Recorded data:
▬▬▬

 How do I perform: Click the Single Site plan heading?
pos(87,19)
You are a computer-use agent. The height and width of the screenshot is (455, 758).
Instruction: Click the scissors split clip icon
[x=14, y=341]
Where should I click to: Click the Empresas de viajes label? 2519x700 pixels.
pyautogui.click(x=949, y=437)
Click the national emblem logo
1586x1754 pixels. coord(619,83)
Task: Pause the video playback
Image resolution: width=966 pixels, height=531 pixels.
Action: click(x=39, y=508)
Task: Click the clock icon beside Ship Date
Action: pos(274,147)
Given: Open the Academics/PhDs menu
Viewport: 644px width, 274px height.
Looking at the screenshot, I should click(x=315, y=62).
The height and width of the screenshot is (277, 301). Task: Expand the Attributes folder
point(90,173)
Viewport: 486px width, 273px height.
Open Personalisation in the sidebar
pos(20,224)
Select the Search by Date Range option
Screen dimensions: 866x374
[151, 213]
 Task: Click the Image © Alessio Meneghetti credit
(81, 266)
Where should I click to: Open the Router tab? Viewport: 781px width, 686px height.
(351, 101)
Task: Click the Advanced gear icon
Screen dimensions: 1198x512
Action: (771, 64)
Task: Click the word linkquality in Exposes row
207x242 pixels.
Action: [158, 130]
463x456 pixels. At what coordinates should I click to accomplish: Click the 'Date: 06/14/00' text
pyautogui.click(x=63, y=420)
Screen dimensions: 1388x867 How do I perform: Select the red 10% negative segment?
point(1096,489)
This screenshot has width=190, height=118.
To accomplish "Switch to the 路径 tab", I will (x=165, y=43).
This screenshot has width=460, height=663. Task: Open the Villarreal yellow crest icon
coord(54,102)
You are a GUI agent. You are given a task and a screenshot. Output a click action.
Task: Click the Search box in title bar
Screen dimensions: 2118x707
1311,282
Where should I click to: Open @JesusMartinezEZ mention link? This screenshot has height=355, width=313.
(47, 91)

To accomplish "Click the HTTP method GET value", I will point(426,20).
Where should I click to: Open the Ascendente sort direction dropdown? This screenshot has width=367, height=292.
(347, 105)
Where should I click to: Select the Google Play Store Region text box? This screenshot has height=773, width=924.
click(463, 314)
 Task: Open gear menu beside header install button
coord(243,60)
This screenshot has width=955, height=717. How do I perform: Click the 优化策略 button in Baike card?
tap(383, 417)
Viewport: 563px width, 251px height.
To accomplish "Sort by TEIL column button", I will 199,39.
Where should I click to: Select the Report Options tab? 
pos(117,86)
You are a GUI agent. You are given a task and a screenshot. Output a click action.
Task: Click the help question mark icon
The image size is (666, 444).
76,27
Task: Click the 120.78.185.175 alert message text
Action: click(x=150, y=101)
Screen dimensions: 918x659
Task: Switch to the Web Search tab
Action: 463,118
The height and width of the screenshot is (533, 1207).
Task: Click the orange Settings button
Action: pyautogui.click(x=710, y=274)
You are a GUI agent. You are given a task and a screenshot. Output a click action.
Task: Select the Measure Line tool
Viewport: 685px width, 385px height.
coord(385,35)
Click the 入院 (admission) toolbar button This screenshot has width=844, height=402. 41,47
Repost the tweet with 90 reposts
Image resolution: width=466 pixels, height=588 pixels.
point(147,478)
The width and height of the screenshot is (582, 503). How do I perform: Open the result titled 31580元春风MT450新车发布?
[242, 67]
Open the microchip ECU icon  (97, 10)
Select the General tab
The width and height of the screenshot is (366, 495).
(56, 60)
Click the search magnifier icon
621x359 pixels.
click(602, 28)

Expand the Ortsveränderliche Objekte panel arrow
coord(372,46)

▬▬▬

__ASSIGNED TASK__
Type the records out again. Match them exactly.

__SOLUTION TO THIS TASK__
 How do I perform: Click the Single Site plan heading?
pos(87,19)
You are a computer-use agent. The height and width of the screenshot is (455, 758).
Instruction: Click the scissors split clip icon
[x=14, y=341]
Where should I click to: Click the Empresas de viajes label? 2519x700 pixels.
pyautogui.click(x=949, y=437)
Click the national emblem logo
1586x1754 pixels. coord(619,83)
Task: Pause the video playback
Image resolution: width=966 pixels, height=531 pixels.
Action: click(x=39, y=508)
Task: Click the clock icon beside Ship Date
Action: pos(274,147)
Given: Open the Academics/PhDs menu
Viewport: 644px width, 274px height.
Looking at the screenshot, I should click(x=315, y=62).
The height and width of the screenshot is (277, 301). Task: Expand the Attributes folder
point(90,173)
Viewport: 486px width, 273px height.
Open Personalisation in the sidebar
pos(20,224)
Select the Search by Date Range option
Screen dimensions: 866x374
[151, 213]
 Task: Click the Image © Alessio Meneghetti credit
(81, 266)
Where should I click to: Open the Router tab? Viewport: 781px width, 686px height.
(351, 101)
Task: Click the Advanced gear icon
Screen dimensions: 1198x512
Action: (771, 64)
Task: Click the word linkquality in Exposes row
207x242 pixels.
Action: [158, 130]
463x456 pixels. At what coordinates should I click to accomplish: Click the 'Date: 06/14/00' text
pyautogui.click(x=63, y=420)
Screen dimensions: 1388x867 How do I perform: Select the red 10% negative segment?
point(1096,489)
This screenshot has width=190, height=118.
To accomplish "Switch to the 路径 tab", I will (x=165, y=43).
This screenshot has width=460, height=663. Task: Open the Villarreal yellow crest icon
coord(54,102)
You are a GUI agent. You are given a task and a screenshot. Output a click action.
Task: Click the Search box in title bar
Screen dimensions: 2118x707
1311,282
Where should I click to: Open @JesusMartinezEZ mention link? This screenshot has height=355, width=313.
(47, 91)

To accomplish "Click the HTTP method GET value", I will point(426,20).
Where should I click to: Open the Ascendente sort direction dropdown? This screenshot has width=367, height=292.
(347, 105)
Where should I click to: Select the Google Play Store Region text box? This screenshot has height=773, width=924.
click(463, 314)
 Task: Open gear menu beside header install button
coord(243,60)
This screenshot has width=955, height=717. How do I perform: Click the 优化策略 button in Baike card?
tap(383, 417)
Viewport: 563px width, 251px height.
To accomplish "Sort by TEIL column button", I will 199,39.
Where should I click to: Select the Report Options tab? 
pos(117,86)
You are a GUI agent. You are given a task and a screenshot. Output a click action.
Task: Click the help question mark icon
The image size is (666, 444).
76,27
Task: Click the 120.78.185.175 alert message text
Action: click(x=150, y=101)
Screen dimensions: 918x659
Task: Switch to the Web Search tab
Action: 463,118
The height and width of the screenshot is (533, 1207).
Task: Click the orange Settings button
Action: pyautogui.click(x=710, y=274)
You are a GUI agent. You are given a task and a screenshot. Output a click action.
Task: Select the Measure Line tool
Viewport: 685px width, 385px height.
coord(385,35)
Click the 入院 (admission) toolbar button This screenshot has width=844, height=402. 41,47
Repost the tweet with 90 reposts
Image resolution: width=466 pixels, height=588 pixels.
point(147,478)
The width and height of the screenshot is (582, 503). How do I perform: Open the result titled 31580元春风MT450新车发布?
[242, 67]
Open the microchip ECU icon  (97, 10)
Select the General tab
The width and height of the screenshot is (366, 495).
(56, 60)
Click the search magnifier icon
621x359 pixels.
click(602, 28)

Expand the Ortsveränderliche Objekte panel arrow
coord(372,46)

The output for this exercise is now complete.